八十八話 オロバス
砂ぼこりをあげ、やってくるのはいっぴきの馬だ。
鼻息はあらく、全身に血管がうきでている。
オロバス君だね。
わざわざヤラれにきてくれるとはありがたい。
むかえうつ我らは、俺を真ん中にしてリザードマンとアケパロスがずらりと隊列をくむ。
土中にひそむのはノームとレイス、岩の隙間にはウンディーネ、俺のポッケと肩にはドライアドとルディーと完璧な布陣だ。
油断はきんもつだが、まあ負けないよね。
オロバスはこちらに近づくにつれ、スピードをゆるめている。
お? 意外。つっこんでくると思ったけど。
やがて、かんぜんにオロバスは足をとめた。
「こいつぁけっさくだ。ザコが雁首そろえてお出迎えとは。束になれば勝てるとでも? 全員けちらして、生きたまま皮をはいでやる」
なるほど、足をとめたのはアオるためですか。
くちをゆがめて話すオロバスになんとも言えない感情が湧く。
ずいぶんとナメくさってますな。
しかし、ザコって。
悪魔って意外とアホなのかな?
数の暴力をばかにしちゃイカンよ。
なかにひとりでも強いのが混じっててみ?
あっというまにフクロ叩きになるから。
「ダンダリオンはどうした?」
すがたがみえないことに疑問をもったんだろう。オロバスはたずねてきた。
いないってことはヤラれたに決まってんじゃん。ほんとバカだね。
まっ、敵はバカなほうが助かるからいいけど。
「風になった」
「あん?」
そう、風になったんだよね。
黒コゲの粉みじんになって、ふわ~っとただよっていった感じ。
自然にかえったというか、自然のいちぶになったというか……
でもまあ、あえて言う必要もないよね。
まんいち逃げられたら追うのがメンドウだし、軍団とやらに合流されたらさすがに勝てんし。
バカはバカのまま死んでもらうのが一番だろう。
「風みたいに去っていったよ。俺が相手するまでもないとかなんとか」
「チッ、ダンダリオンのやつ……」
プッ、信じてやんの。
なんで敵のいうこと鵜呑みにするかね?
筋肉バカで助かったよ。
ではいきますか。
オロバスの頭上にうかぶのは巨大な氷のツララだ。
おしゃべりしているあいだにゆっくりと育てておいた。
けっこうデカイ。これ当たったらさすがにキクだろ。
「ときにオロバスさん。あなた地獄のプリンスと伺いましたが、ダンダリオンさんとどちらがエライのですか?」
「フン、むろん俺に決まっているだろう。大公たる――」
「撃てい!!」
俺の合図とともに、みながいっせいに攻撃をくわえた。
ウンディーネは圧縮された水のヤリを飛ばし、ノームは石つぶてをうつ。
リザードマンはヤリを投げ、ドライアドはイバラで足の自由をうばう。
じぶんをエラくみせる話など聞いてられない。
というか、会話はそもそも気をそらすタメですし~。
バチン、バチンとオロバスのからだをつぶてや水が打つ。
しかし、ぜんぜん効いてない。ヤリなど一ミリも刺さる気配もなく跳ね返されている。
「ニンゲンが! つまらんマネ――」
メキリ。
そんな音が聞こえたような気がした。
そのすぐあとにズズンというすごい地響きおこる。
氷のツララだ。岩山のような巨大なかたまりをオロバスの頭上へ落としたのだ。
ツララはみごと命中。

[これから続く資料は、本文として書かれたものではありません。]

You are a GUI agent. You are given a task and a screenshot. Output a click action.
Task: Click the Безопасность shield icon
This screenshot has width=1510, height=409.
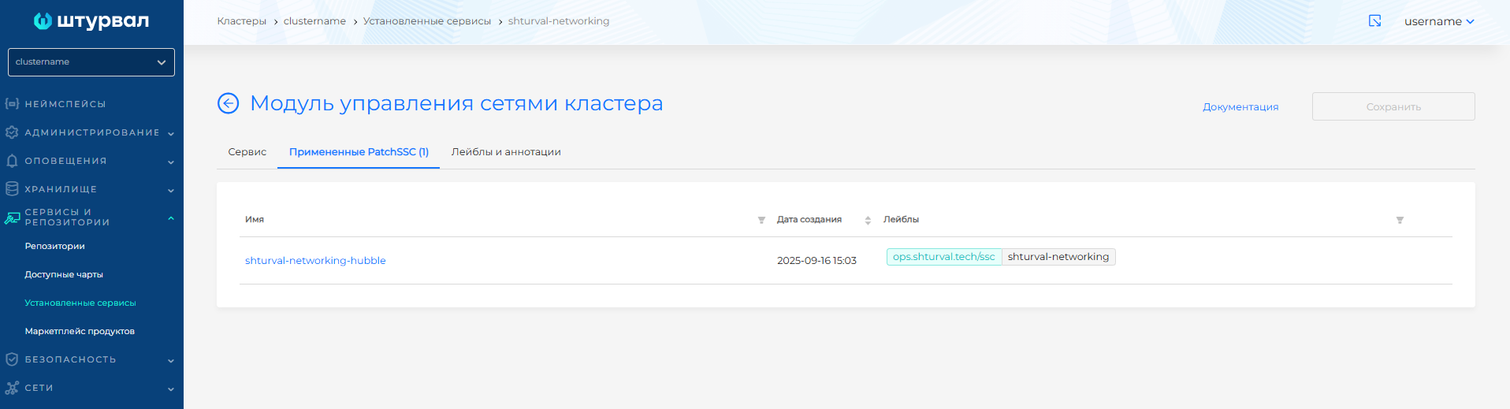pos(12,359)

オロバスを押しつぶしていった。
「うっわ。エゲつな」
氷のツララは大地にめりこんだ。下敷きになったオロバスはどうなったかわからない。
「マスターひどいね。まだしゃべってたのに」
しらん。俺は馬とおしゃべりする趣味は持ちあわせてないのだ。
ピシリ。
氷にキレツが走った。
それは地面とせっしたとこから始まると、うえへうえへと伸びていく。
やがて炎がほとばしると、土中からいっぴきの馬がすがたをみせた。
やっぱ死んでねえか。めちゃめちゃ頑丈だな。
しかもなんだアレ?
燃えてやがる。
オロバスのからだは炎に包まれていた。
燃えさかるたてがみは左右にゆらめき、炎の距毛は赤い尾をひく。
(※距毛――足のところにはえた毛)
もちろん、俺たちが火をつけたワケじゃない。
おのれ自身が燃えてやがるんだ。
「ゴアアアアー!!」
オロバスがおたけびをあげた。
すっげー怒ってらっしゃる。
ちょっと調子にのりすぎたかも。